7. No claims, no reviews, no proof.
Presenting your brand to Sephora without an ounce of positive consumer claims or reviews is like opening the door for a police officer without first seeing his badge. Arrive at the pitch armed with research data from an independent third party research firm proving that women within your target audience find your products to be efficacious on many levels as a result of rigorous consumer studies.
Likewise, encourage your consumers to write product reviews on beauty blogs, Amazon and other review sites to show their love for your line.
- Sephora shoppers are savvy, with 94% finding product reviews from women like them to be important. Have consumer claims ready at your pitch.
8. No adequate capital to launch.
While your brand can certainly increase sales when on Sephora’s shelves, your brand will need to maintain a healthy budget for adequate inventory, product samples, shelving supplies, and sales training and travel to Sephora stores.
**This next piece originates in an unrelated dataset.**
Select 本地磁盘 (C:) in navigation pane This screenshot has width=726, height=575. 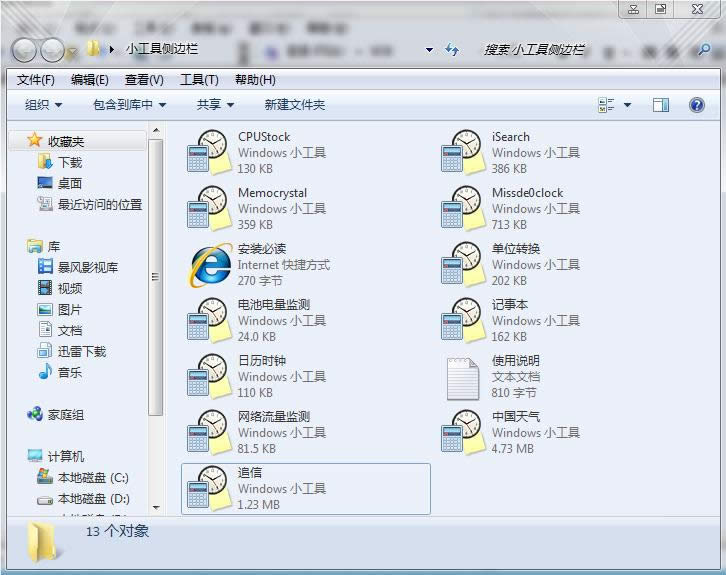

Is your brand prepared to keep up with demand at Sephora in every way, while also maintaining sales and operations outside of Sephora?
- Success at Sephora requires ample capital to launch—make sure you’re ready.
Finally, know the Sephora shopper! Know her attitudes about Sephora, purchase patterns, behaviors in-store and online, motivators, influencers and triggers to buy.
Whether she’s a millennial, gen-Xer or baby boomer, each generation of Sephora shopper has a unique and positive relationship with the retailer.
Denise Herich is a Co-Founder and Managing Partner at The Benchmarking Company, a bi-coastal consumer research firm borne from The Beauty Company. The Benchmarking Company provides marketing and strategy professionals in the beauty and personal care industries with forward-thinking, need-to-know information about its customers and prospects through consumer research studies, focus groups, annual PinkReports research, and beauty product testing for consumer claims; email@example.com.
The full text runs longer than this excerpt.